Not that I am picking nits, but to further your information a little more bellwether is a term that is also used in the financial sector as well, it is not an uncommon term.

Anonymous Coward says:

Re: With you on view, except for spelling:

That’s so weird! How did you manage to read a dictionary when you can’t read the article? The term “bellwether case” was introduced by the court, not somebody on Techdirt.

BTW, you might want to try a legal dictionary when legal terms are involved. You’ll embarrass yourself less.

sophisticatedjanedoe says:

Morgan Pietz brings good news:

On October 10, 2012, United States District Judge R. Gary Klausner issued a Minute Order denying Malibu Media?s Renewed Motion for Early Discovery in all Malibu Media cases assigned to him in the Central District of California.

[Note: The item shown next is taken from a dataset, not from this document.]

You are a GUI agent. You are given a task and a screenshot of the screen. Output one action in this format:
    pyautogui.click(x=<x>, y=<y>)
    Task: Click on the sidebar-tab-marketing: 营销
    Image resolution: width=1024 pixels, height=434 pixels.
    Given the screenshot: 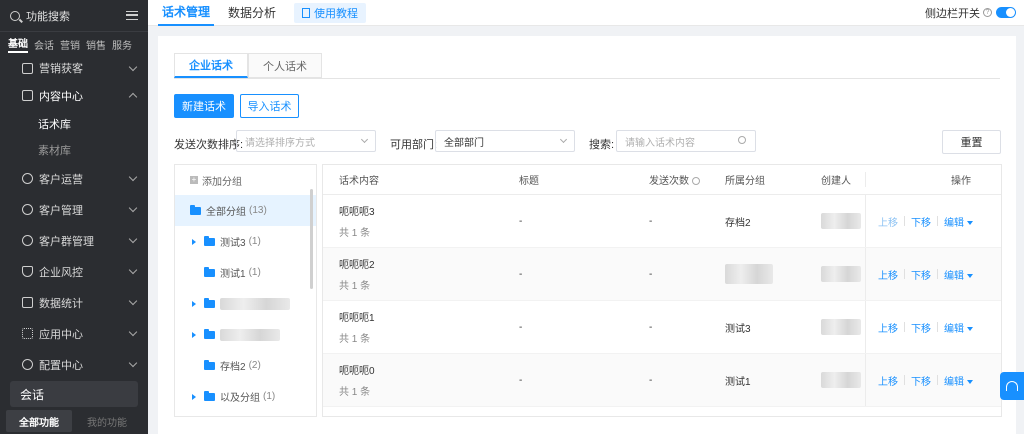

What that means is that 33 of Malibu Media?s cases have bitten the dust, at least as to all Does other than Doe No. 1.

That Anonymous Coward (profile) says:

I think this will be fun.
Joe would have you think the Does should be terrified of discovery, he missed the idea that all of the IP gathering is done by a firm using a “super secret” technology that has NEVER been vetted in a court of law as being accurate.
It has never been peer reviewed, or had experts outside the company look at how it works.

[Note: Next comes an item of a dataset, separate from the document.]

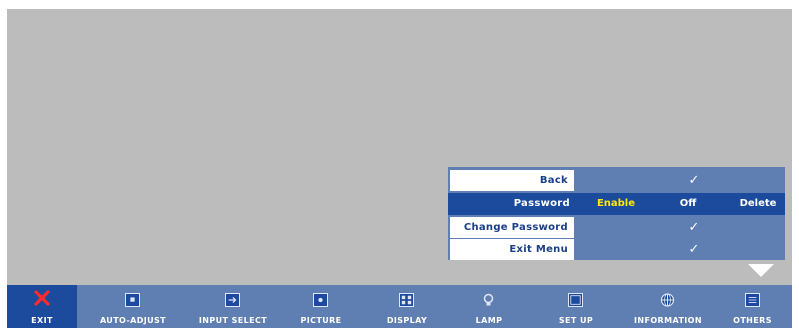 This screenshot has width=799, height=328. I want to click on menu-row-password: Password Enable Off Delete, so click(616, 204).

If the program used to gather IP’s has a flaw, you do understand that every troll case sinks right?
You understand if it comes out that the firm gathering the IPs was seeding the file, that unclean hands comes to town.
One can not create an event to then profit from.
You understand that the courts are unaware that the gathering firms are not paid a flat fee for their work, but a percentage of each settlement giving them a reason to make sure they get more settlements.

There are lots of “questionable” things in the trolls playbook that if more Judges were aware of they would throw them out.
I think there should be criminal penalties for those trolls who falsified copyright registrations, or began copyright lawsuits for movies with no valid copyright.

Maybe when these 5 are done, all of the dirt will be out there.

In the meantime I think this case will make very strange bedfellows among the different troll groups. They all sink based on this case…

That Anonymous Coward (profile) says:

Re: Re: Re:

I’m putting odds on that being John Steele.
He claims SJD, DTD, Me and the others are all wrong… except he trolls the websites posting FUD and trying to scare people.

If he was so right why would he bother with us?
Maybe because he knows we are right, we are killing his extortion mill off 1 Doe at a time, and he is scared shitless.

average_joe (profile) says:

Re: Re: Re:

Troll is one who doesn’t champion due process.

Due process is not violated here. You guys love to throw out the “violates due process!” FUD, having learned to do so from your anti-copyright zealot leader, but none of you appear able to run through the analysis.

Pray tell, how is the Due Process Clause being violated here? Please be specific.

That Anonymous Coward (profile) says:

Re: Re:

Other than having damaging allegations against them made public doing irreparable harm to their reputation.

Everyone remembers when someone is an accused child molester, no one remembers the charges being dropped.

Since you posted as an AC and are trying to taunt me I will play the odds and suggest that you go sober up Johnny boy. You think you covered your tracks on twitter by removing the account, but we still have all of your posts.
How is running from the FL bar working out for you and your former minions?
Do you think you will do better in NV?